__Exercice proposé a__: Quelles lignes des enregistrements contiennent le mot « width » ? Extrayez-les toutes.

__Extrait à lire__:
━━━━━━━━━━━━━━━━━━━━

Soeur Raghida témoigne de la souffrance syrienne

Selon le constat fait par l’AED, l’Aide à l’Eglise à détresse, 10% des chrétiens ne peuvent vivre leur foi normalement et risquent leur vie en la confessant.

La Syrie, autrefois l’un de pays les plus sûrs, est devenu une terre de combats acharnés dans lesquels les chrétiens sont particulièrement vulnérables. Ville symbole du martyre des chrétiens de Syrie, Maaloula, récemment reprise par les troupes loyales à Bachar El-Assad après avoir été sous la coupe des djihadistes, a été très largement détruite.



Soeur Raghida, docteur en sciences de l’éducation, a été à la tête de l’école du patriarcat gréco-catholique à Damas, la capitale syrienne. Aujourd’hui elle vit en France. Elle a témoigné de son parcours lors de la nuit des témoins organisée par l’AED il y a quelques jours dans plusieurs églises et cathédrales de France. Sa mère et ses six frères et sœurs sont toujours en Syrie, où leurs vies sont tous les jours en danger et où ils subissent de nombreuses pressions. On l’écoute.
 

"Dans les villes ou villages qui sont occupés par les éléments armés, les djihadistes et tous les groupes musulmans extrémistes proposent aux chrétiens soit la chahada (la profession de foi musulmane, ndlr) soit la mort. Quelques fois, on demande une rançon. Donc, c’est entre la chahada, la rançon ou la mort. C’est impossible de renier leur foi donc, ils subissent le martyr. Et le martyr d’une façon extrêmement inhumaine, d’une extrême violence qui n’a pas de nom. Si vous voulez des exemples, à Maaloula, ils ont crucifié deux jeunes gens parce qu’ils n’ont pas voulu dire la chahada. Ils disent «
alors, vous voulez mourir comme votre maître en qui vous croyez. Vous avez le choix : soit vous dites la chahada, soit vous êtes crucifiés
». Et bien non, on sera crucifié. Il y en a un qui a été crucifié devant son papa. On a même tué son papa. Ce qui s’est passé par exemple à Abra, dans la zone industrielle, dans la banlieue de Damas. Au fur et à mesure où on entrait dans la ville, on commençait à tuer les hommes, les femmes et les enfants. Et après le massacre, on prenait les têtes et on jouait au foot avec leurs têtes. En ce qui concerne les femmes, on prenait leurs bébés et on les accrochaient aux arbres avec leurs cordons ombilicaux. Heureusement, l’espérance et la vie est plus forte que la mort. Après une accalmie et la reprise de l’armée de la ville, on fait des messes de requiem, on continue et la prière se fait encore plus intense.

━━━━━━━━━━━━━━━━━━━━

__Données de pointage sur captures d'écran et documents__:
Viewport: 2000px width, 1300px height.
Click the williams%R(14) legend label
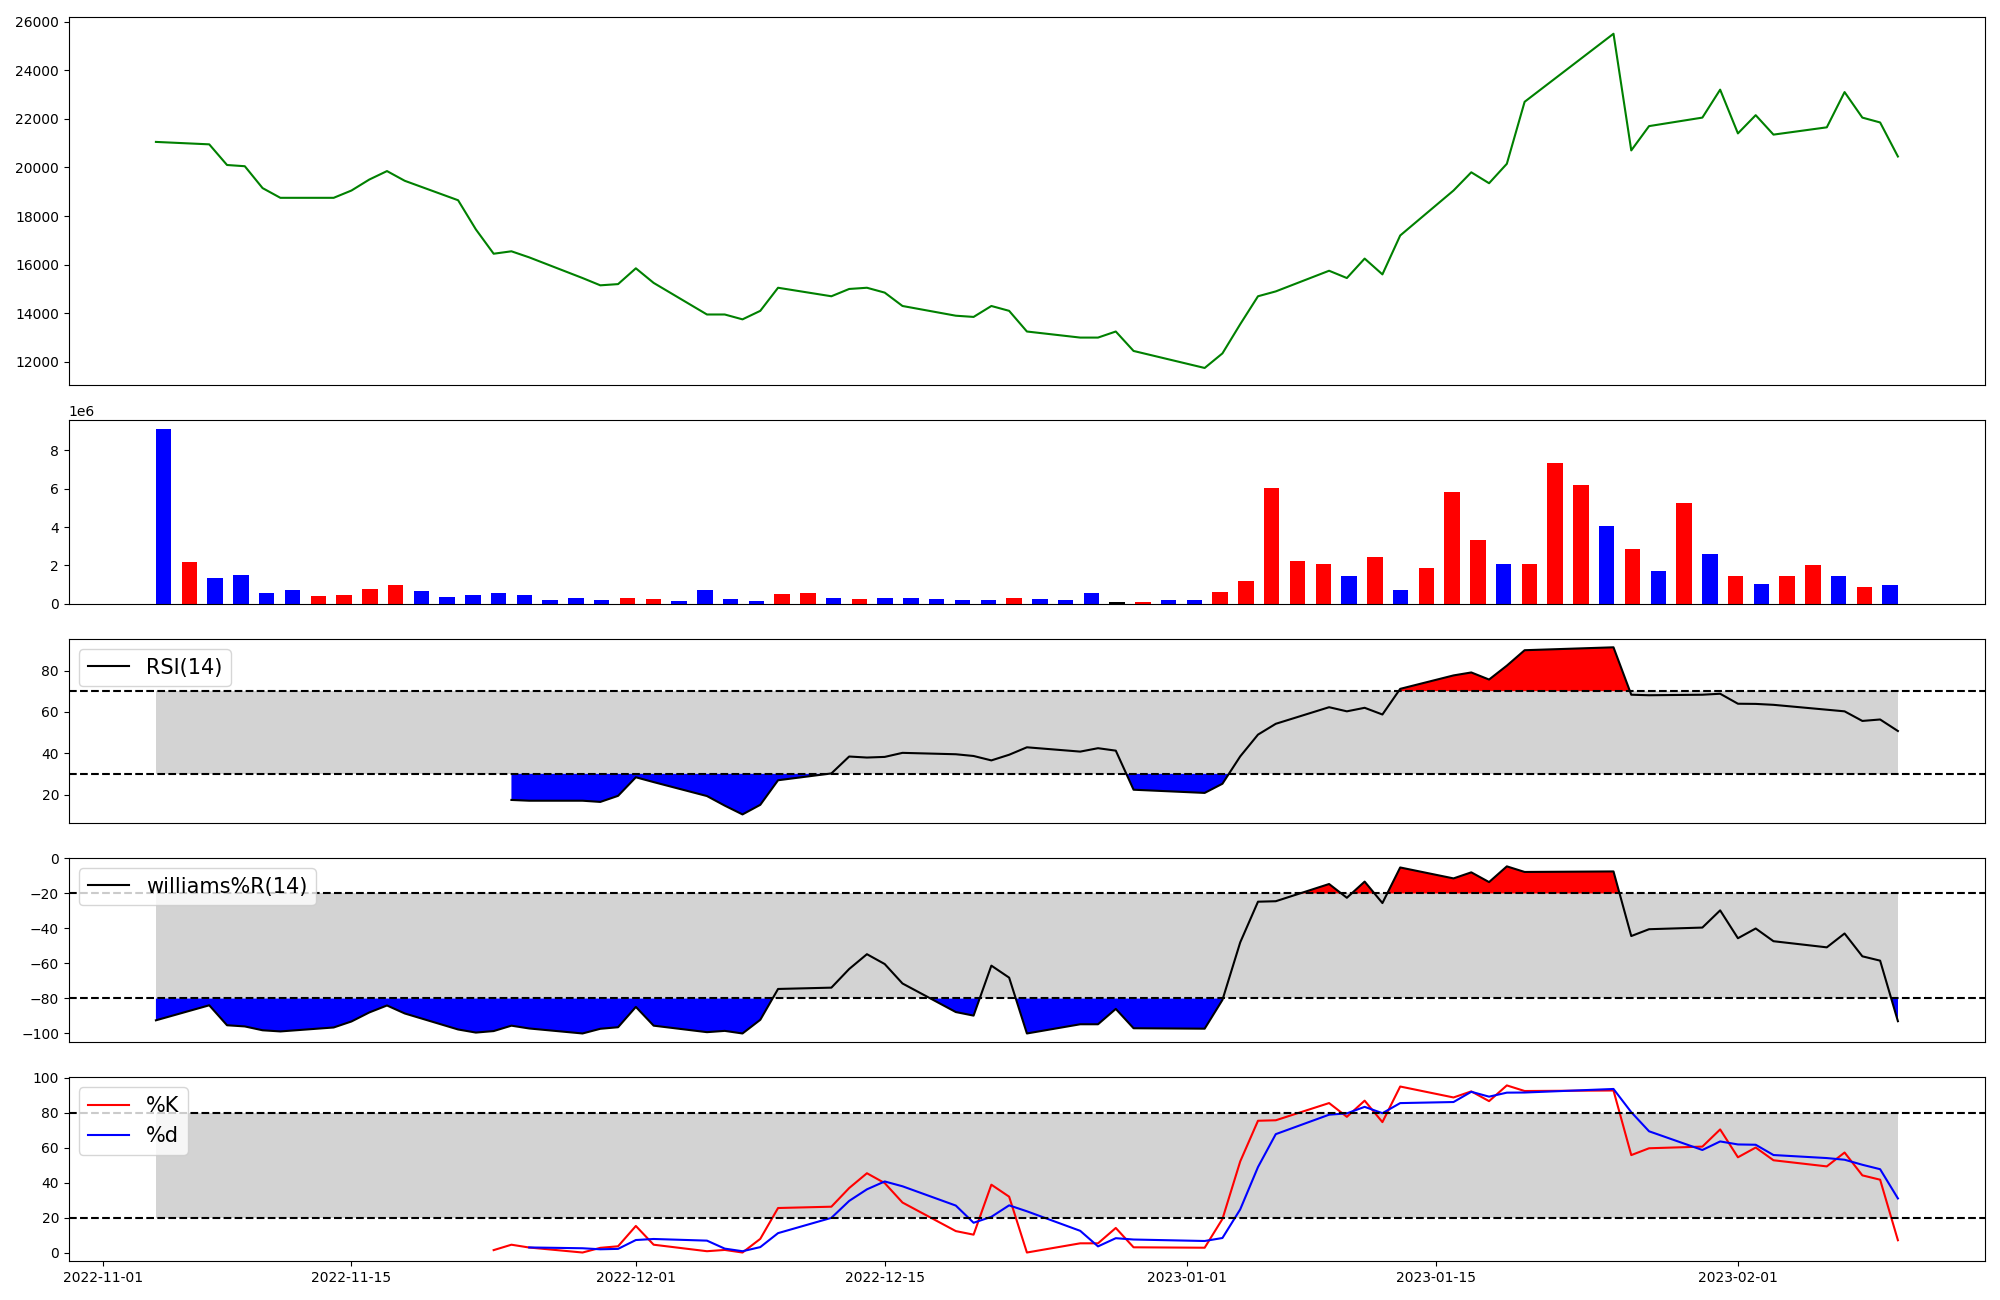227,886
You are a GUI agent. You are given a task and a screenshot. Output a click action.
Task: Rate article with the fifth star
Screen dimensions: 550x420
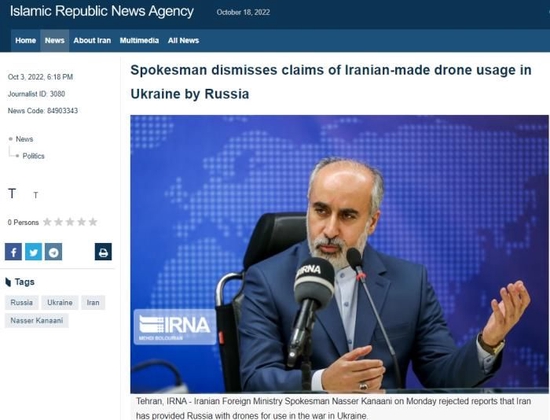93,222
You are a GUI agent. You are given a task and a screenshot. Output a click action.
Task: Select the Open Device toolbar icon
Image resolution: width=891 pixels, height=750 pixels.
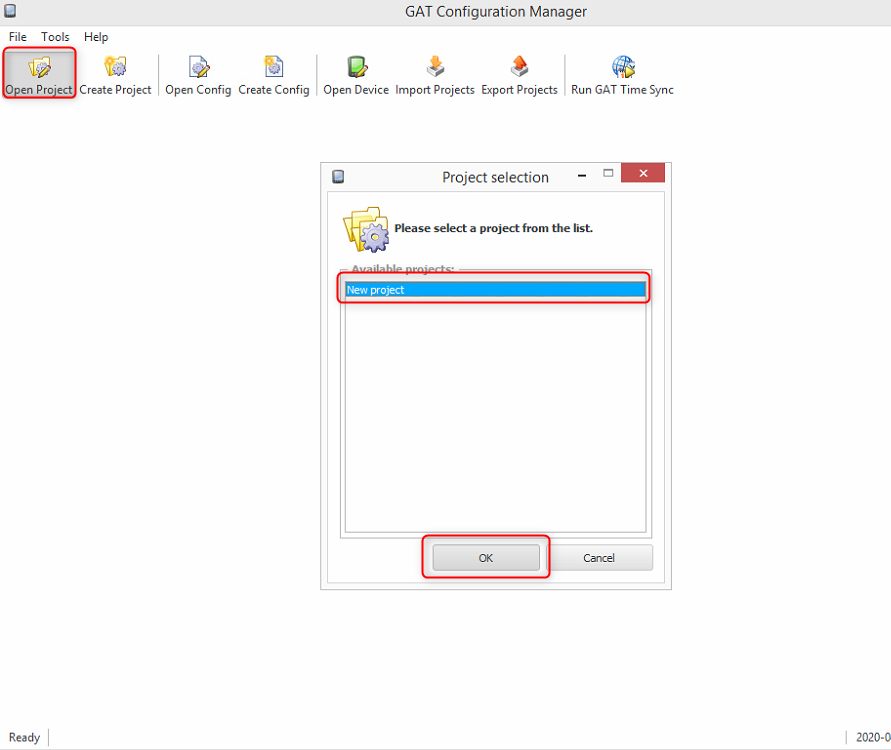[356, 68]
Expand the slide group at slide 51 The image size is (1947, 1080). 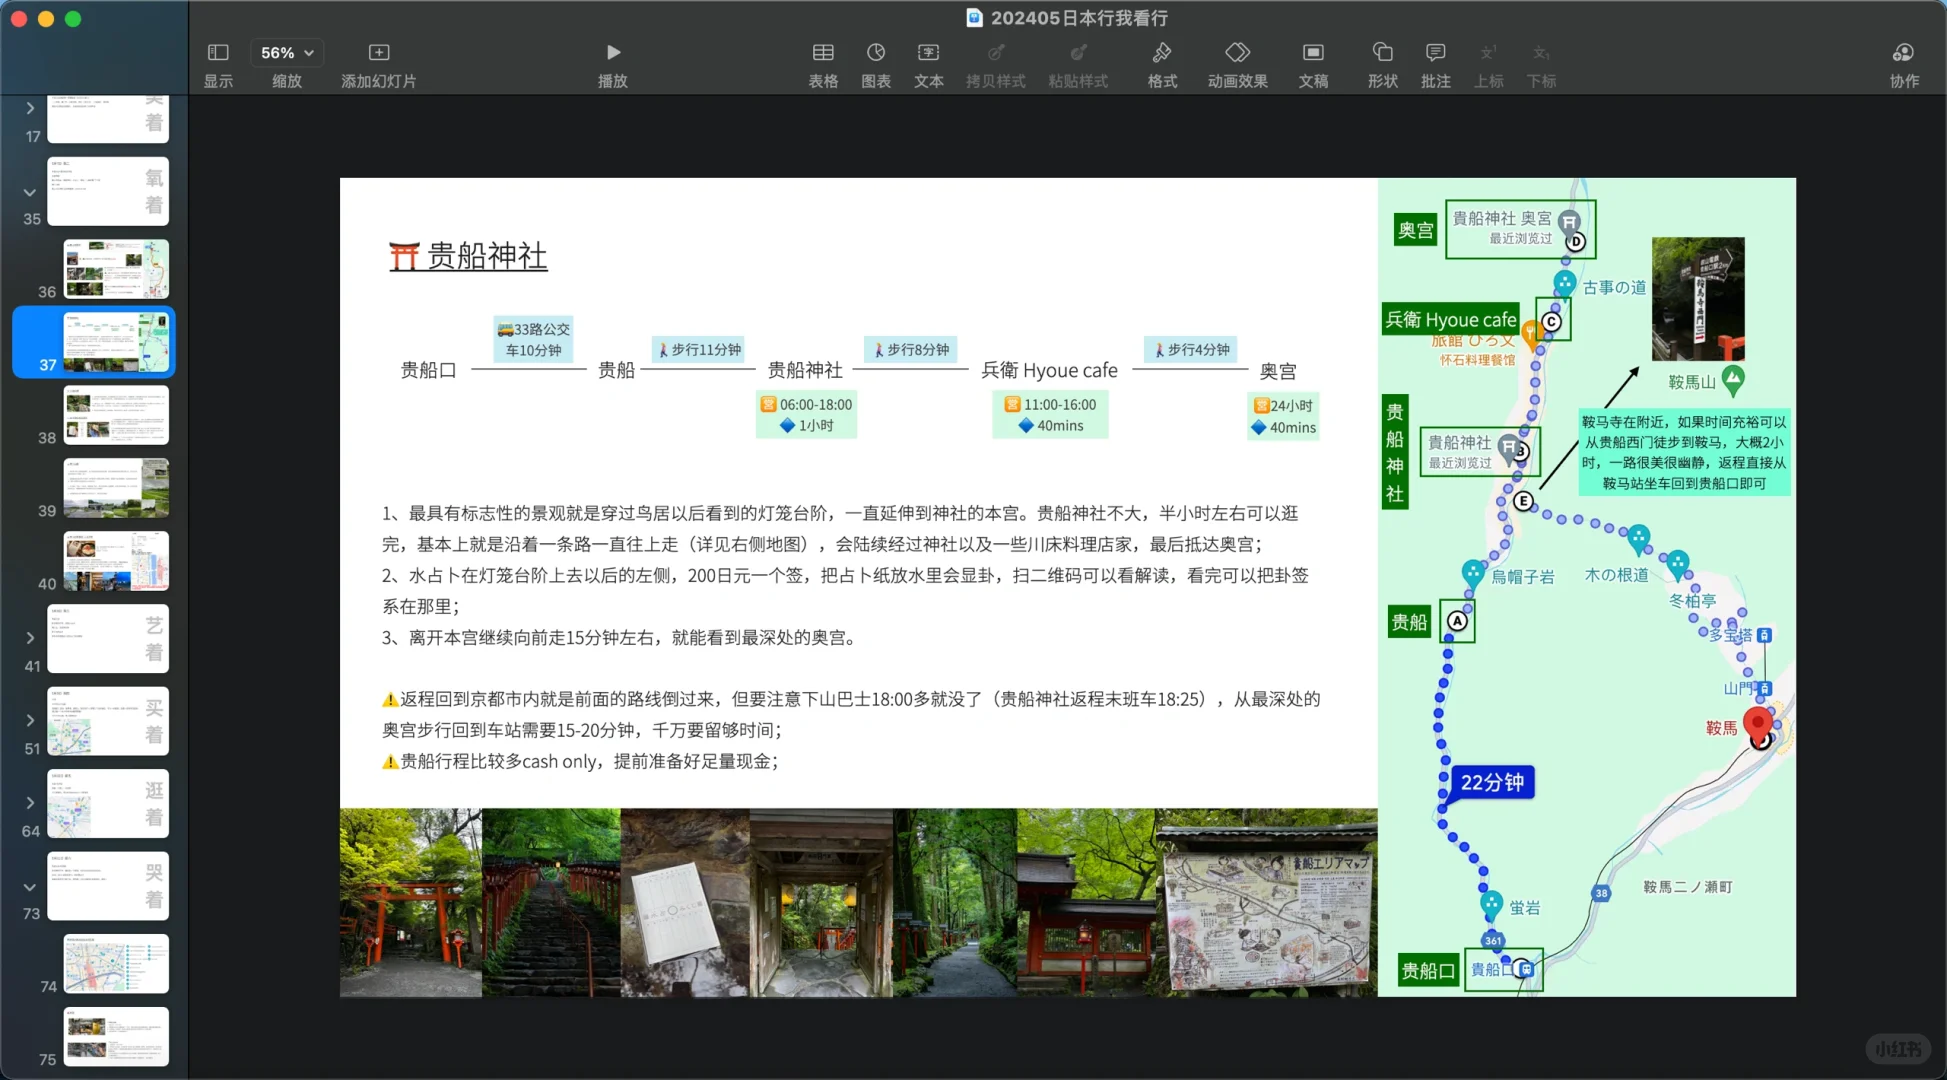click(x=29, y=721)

━━━━━━━━━━━━━━━━━━━━

__Exercice proposé b__: Recopiez tout le passage de l'extrait sur la Syrie qui va de « Selon le constat » jusqu'à « très largement détruite. », en remplaçant « chrétiens » par « croyants ».

__Corrigé a__:
Viewport: 2000px width, 1300px height.
Image resolution: width=891 pixels, height=750 pixels.

__Corrigé b__:
Selon le constat fait par l’AED, l’Aide à l’Eglise à détresse, 10% des croyants ne peuvent vivre leur foi normalement et risquent leur vie en la confessant.

La Syrie, autrefois l’un de pays les plus sûrs, est devenu une terre de combats acharnés dans lesquels les croyants sont particulièrement vulnérables. Ville symbole du martyre des croyants de Syrie, Maaloula, récemment reprise par les troupes loyales à Bachar El-Assad après avoir été sous la coupe des djihadistes, a été très largement détruite.